--- start of Text ---
TransEasy: BERT

bertscope

Illustration of class variable groups

Features

The bertscope class returns an instance which encloses both data and model aftering being feed with a sentence
Unlike Huggingface BertModel instance, with bertscope you can easily obtain all intermediate representations (45 in total) you can ever imagine, not just Attention and Hidden states.
The components in bertscope are highly aligned with the concepts of Transformer encoder as in Vaswani et al. 2017.
All components (as class variables) are divied into six groups, namely:
1. Symbolic: with class variable prefix sym_:
2. Pre-Embedding: with class variable prefix preemb_:
3. Multi-Head Self-Attention: with class variable prefix selfattn_:
4. Add & Norm 1: with class variable prefix addnorm1_:
5. Feedforward: with class variable prefix ffnn_:
6. Add & Norm 2: with class variable prefix addnorm2_:
The results generated by BertModel Pipeline are stored with class variables with prefix pipeline_:
The results generated by step-wise manual procedure are called with class variables with prefix manual_:

Example Usage

from transeasy.bert import bertscope
instance = bertscope.analyzer('an example sentence here')
--- end of Text ---
-- Given task a --
Lay out the rows from the line containing "You are a computer-use" through the end of the rows as a Markdown table with the columns Line No. and Content, skipping any blank lines and leaving out the pictures.
The bertscope text and the rows that come next are unrelated material.
--- start of Data excerpts ---
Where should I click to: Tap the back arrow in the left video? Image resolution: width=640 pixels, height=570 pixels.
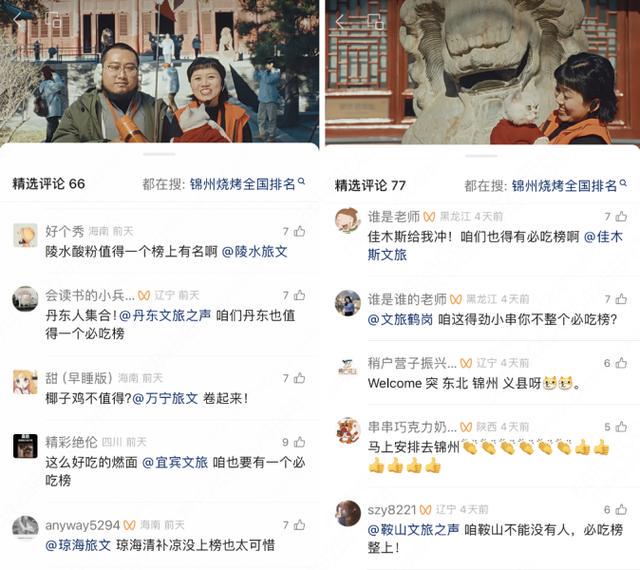pos(18,20)
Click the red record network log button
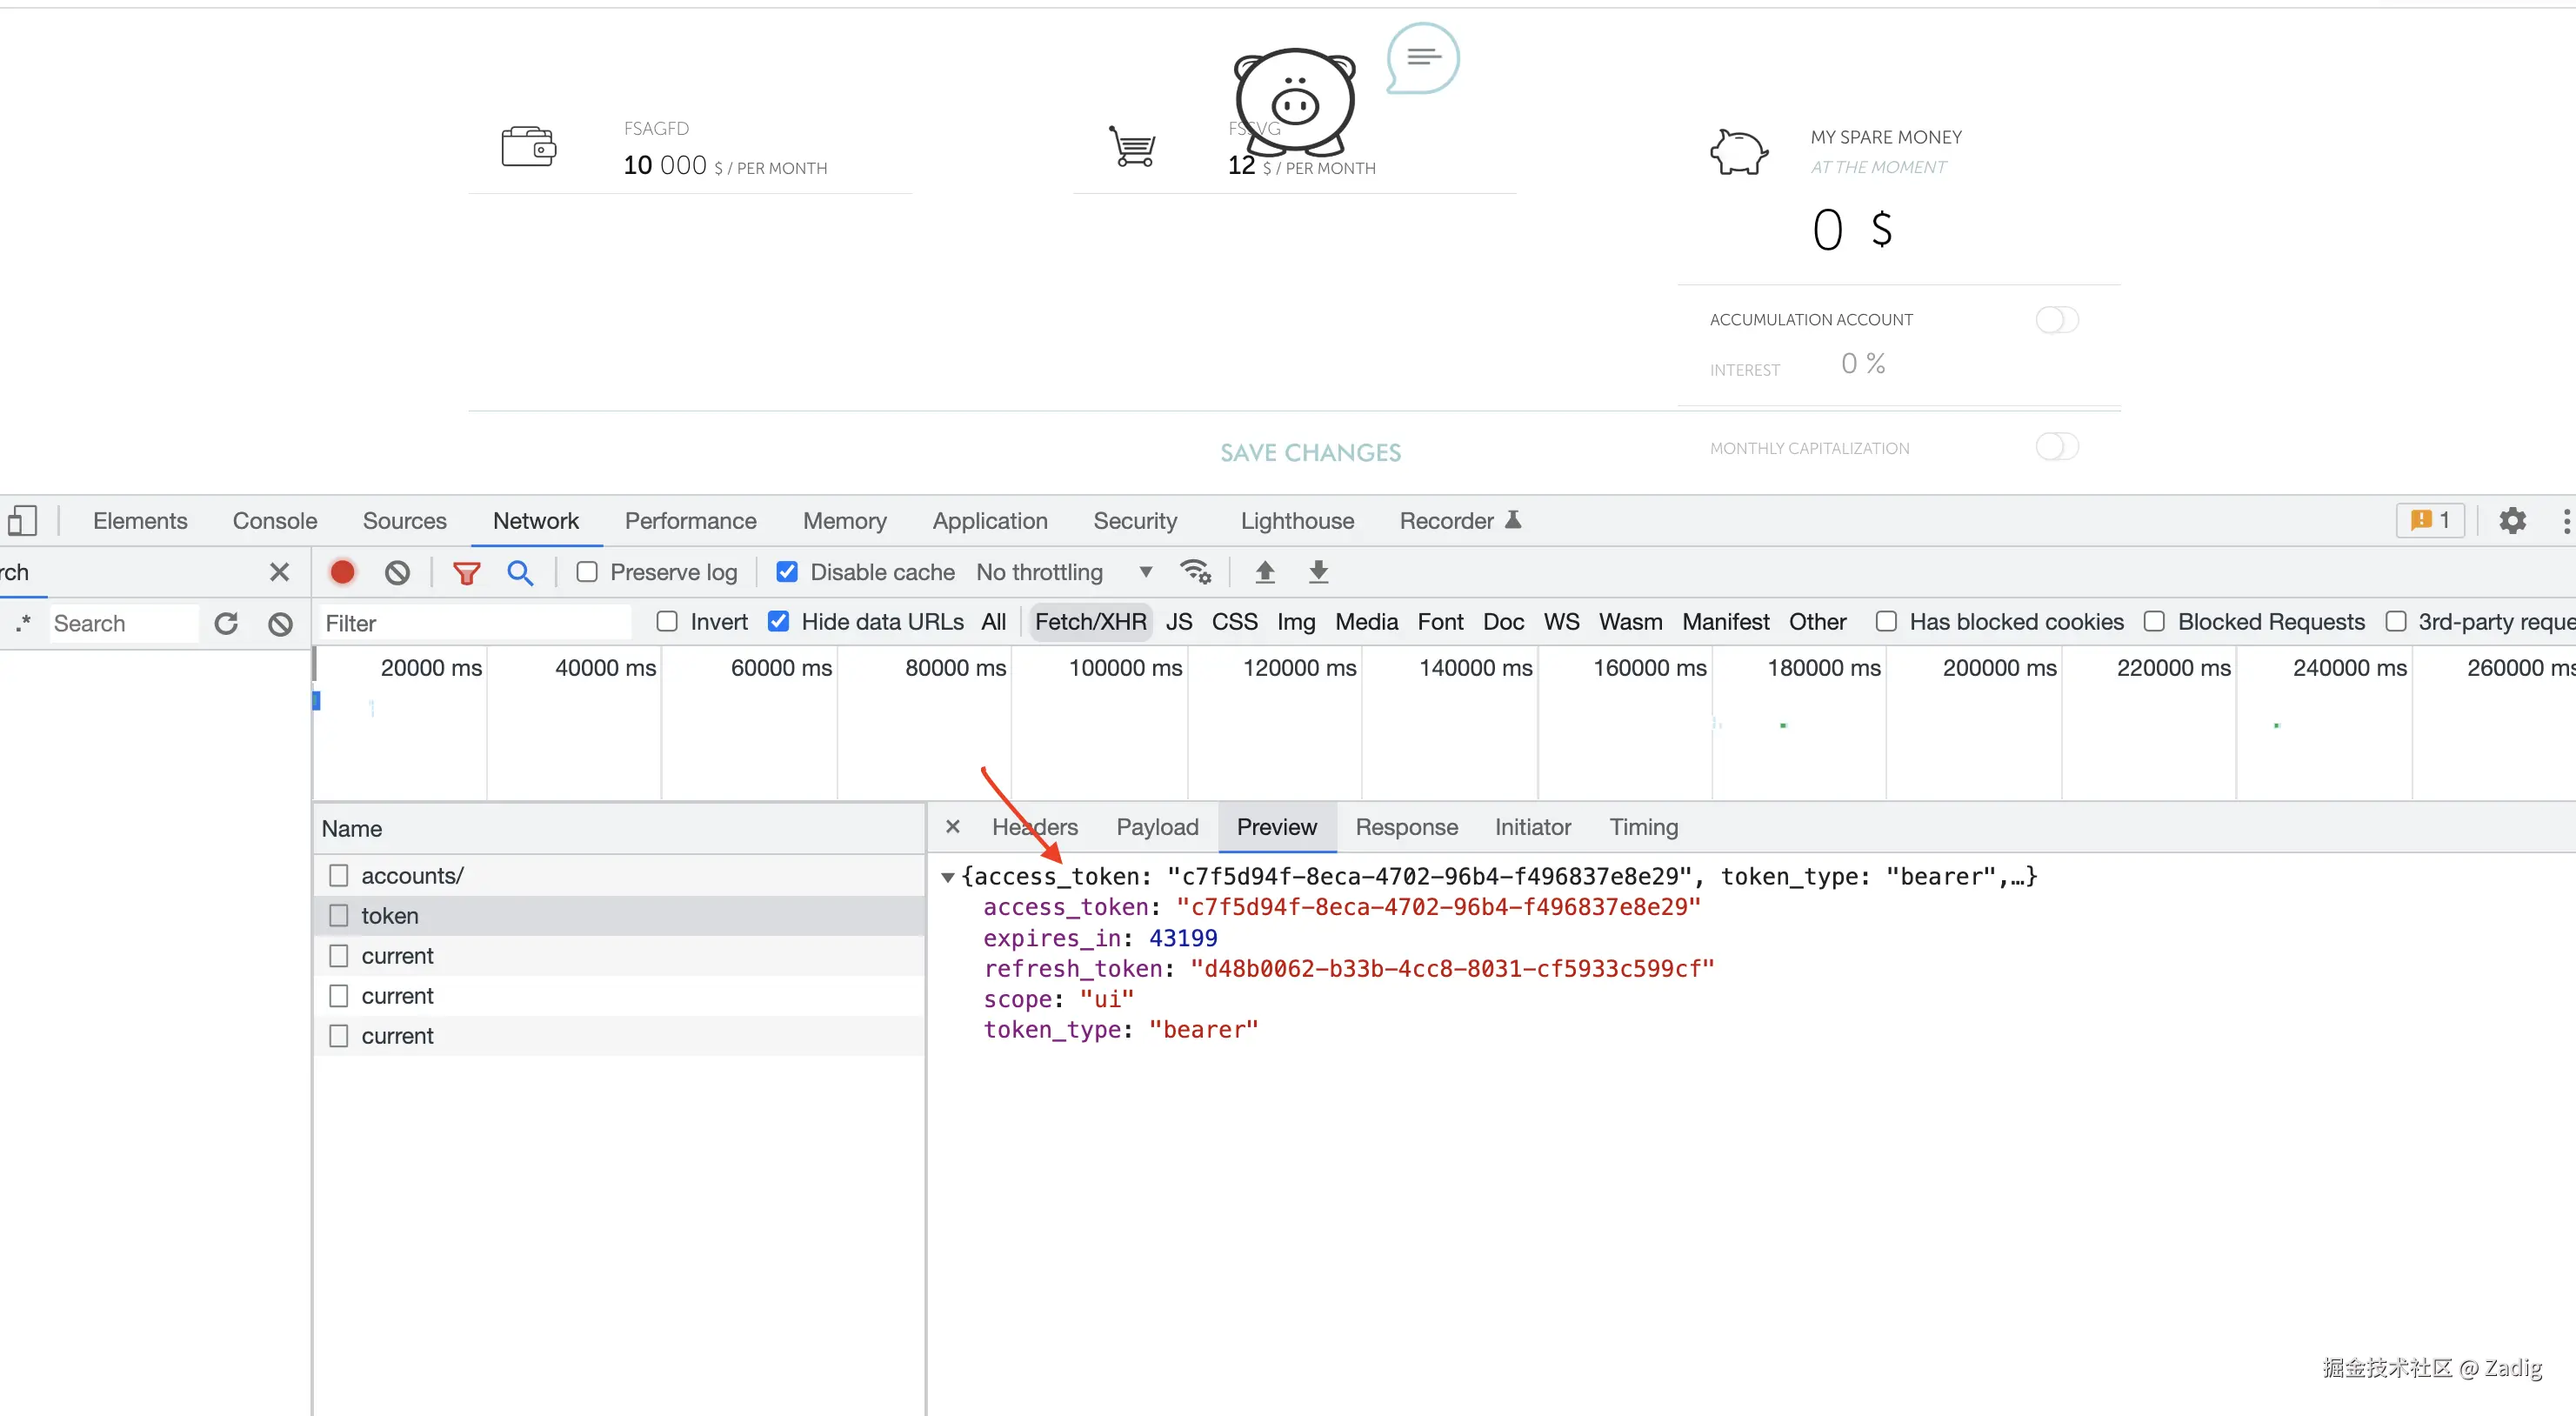The image size is (2576, 1416). click(x=342, y=572)
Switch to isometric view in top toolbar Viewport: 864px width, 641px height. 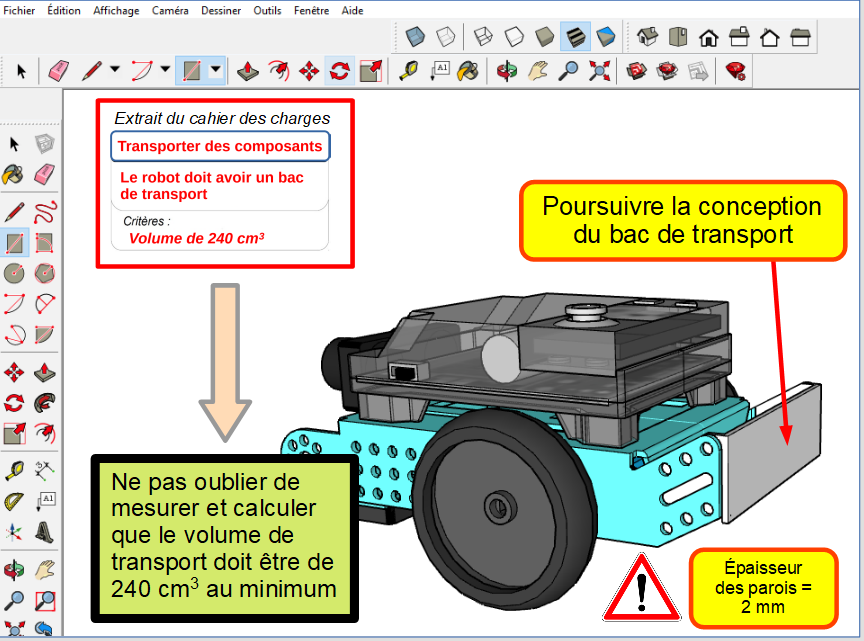point(648,37)
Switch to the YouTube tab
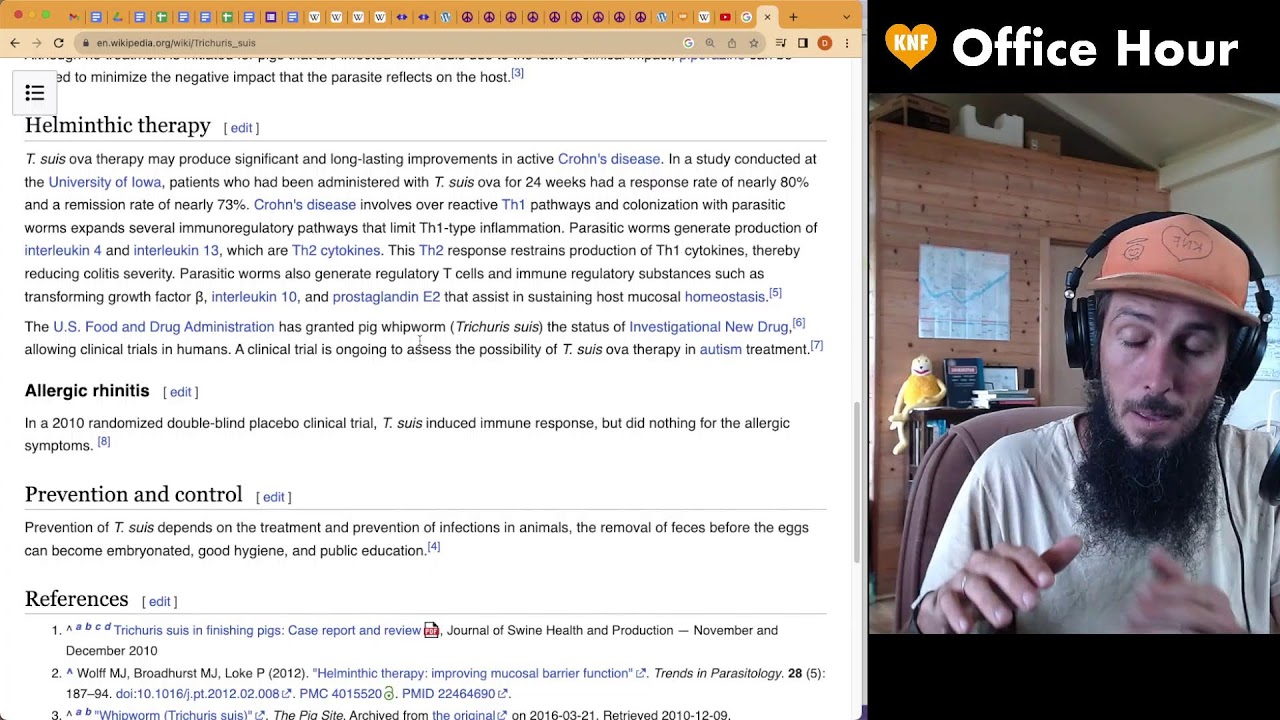1280x720 pixels. pyautogui.click(x=725, y=17)
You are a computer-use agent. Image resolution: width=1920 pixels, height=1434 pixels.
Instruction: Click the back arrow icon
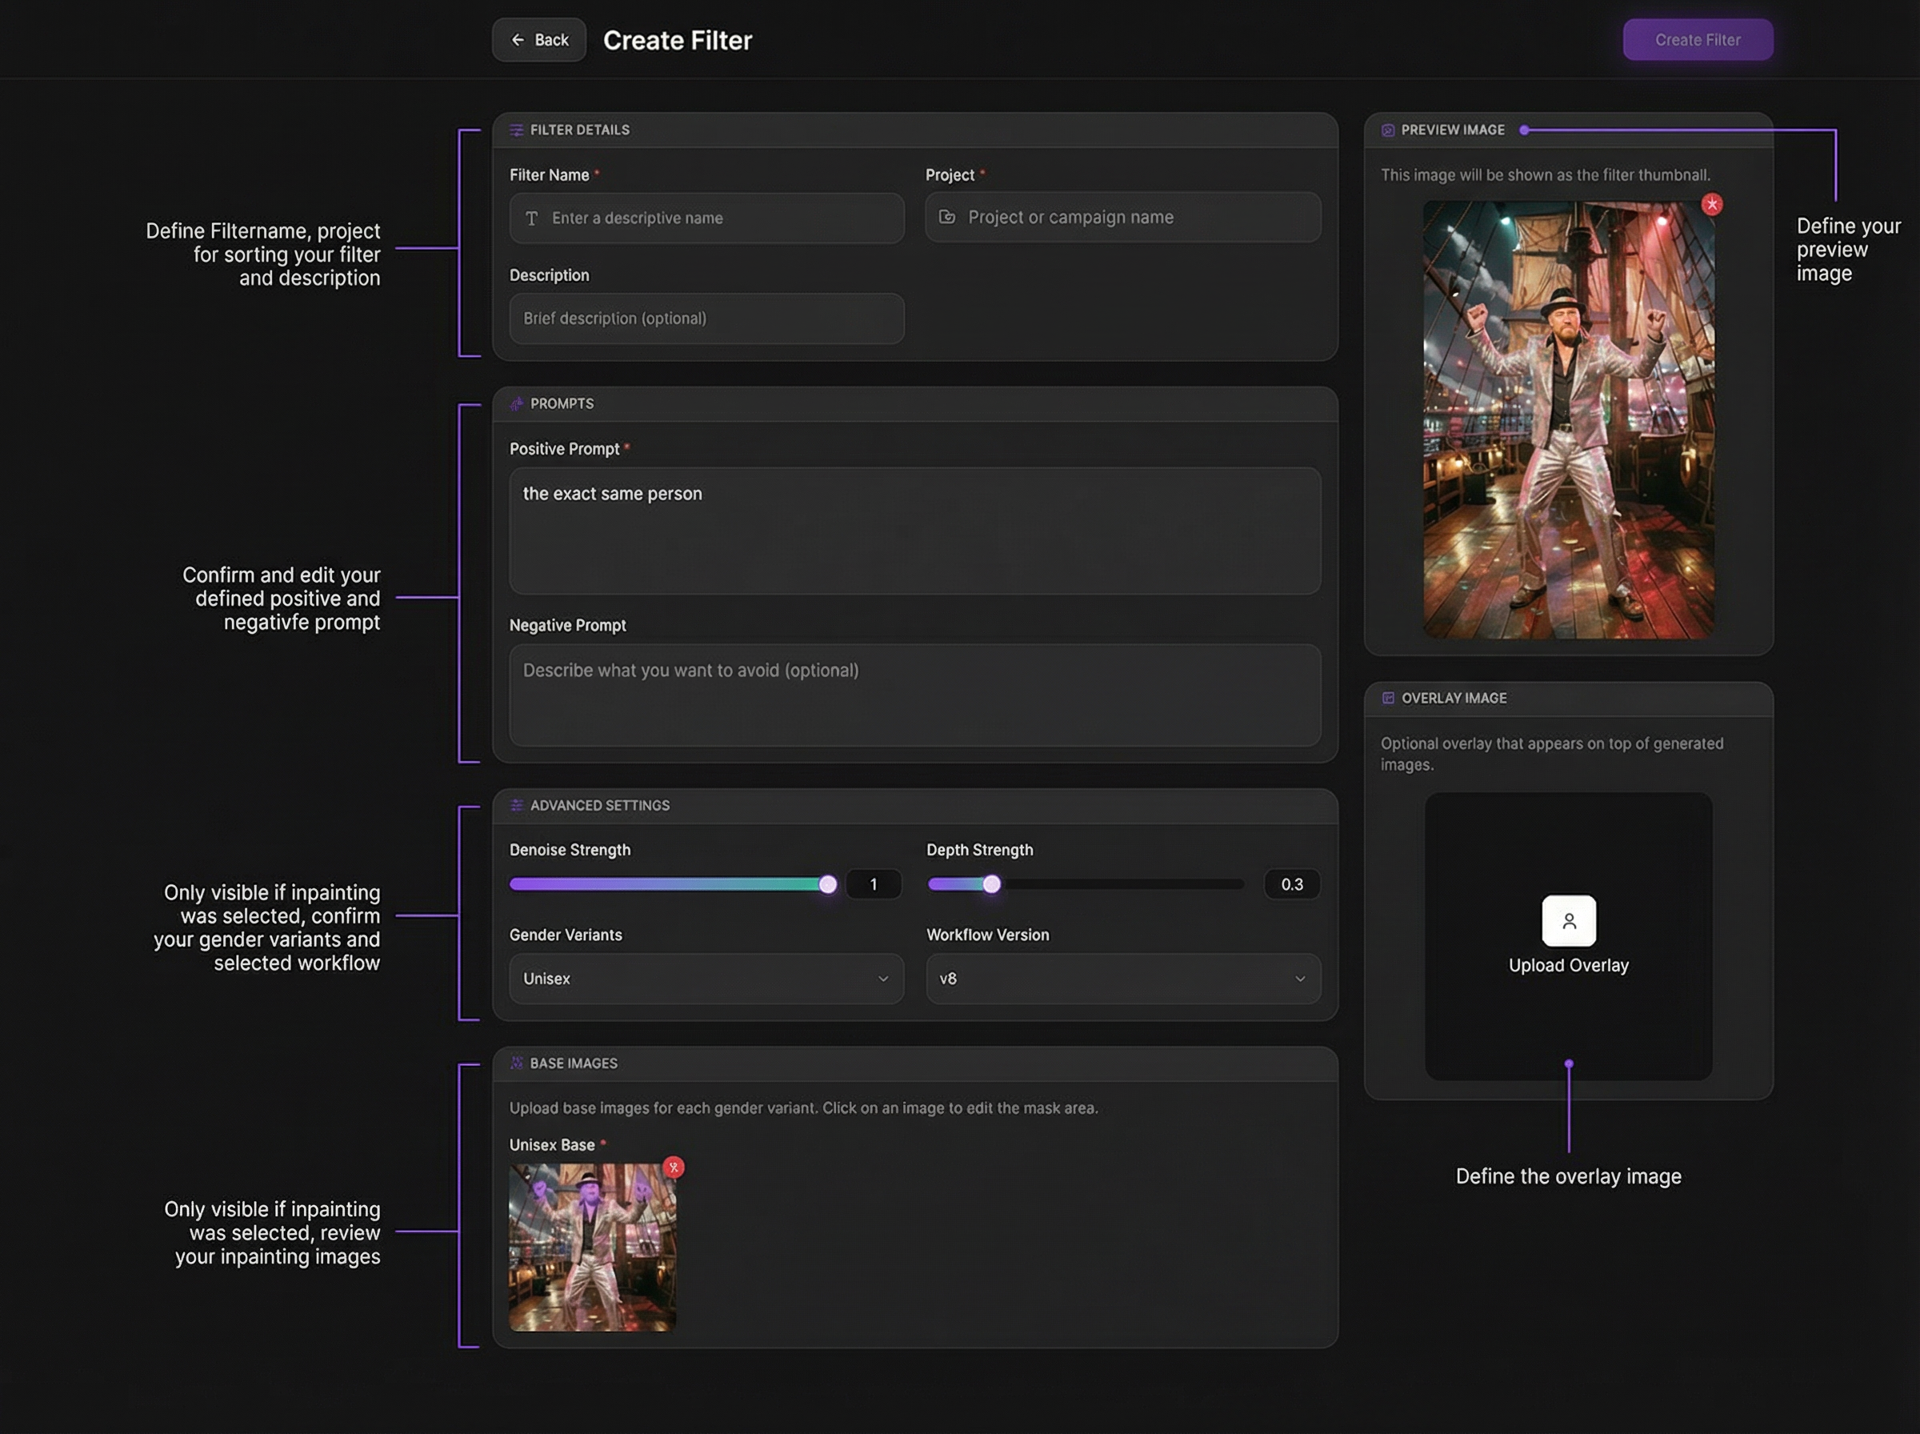517,39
--- end of Data excerpts ---
-- Given task b --
Retype the bertscope text word for word, keeping every line as it appears.

-- Full answer a --
| Line No. | Content |
|---|---|
| 1 | You are a computer-use agent. Image resolution: width=1920 pixels, height=1434 pixels. |
| 2 | Instruction: Click the back arrow icon |
| 3 | 517,39 |

-- Full answer b --
TransEasy: BERT

bertscope

Illustration of class variable groups

Features

The bertscope class returns an instance which encloses both data and model aftering being feed with a sentence
Unlike Huggingface BertModel instance, with bertscope you can easily obtain all intermediate representations (45 in total) you can ever imagine, not just Attention and Hidden states.
The components in bertscope are highly aligned with the concepts of Transformer encoder as in Vaswani et al. 2017.
All components (as class variables) are divied into six groups, namely:
1. Symbolic: with class variable prefix sym_:
2. Pre-Embedding: with class variable prefix preemb_:
3. Multi-Head Self-Attention: with class variable prefix selfattn_:
4. Add & Norm 1: with class variable prefix addnorm1_:
5. Feedforward: with class variable prefix ffnn_:
6. Add & Norm 2: with class variable prefix addnorm2_:
The results generated by BertModel Pipeline are stored with class variables with prefix pipeline_:
The results generated by step-wise manual procedure are called with class variables with prefix manual_:

Example Usage

from transeasy.bert import bertscope
instance = bertscope.analyzer('an example sentence here')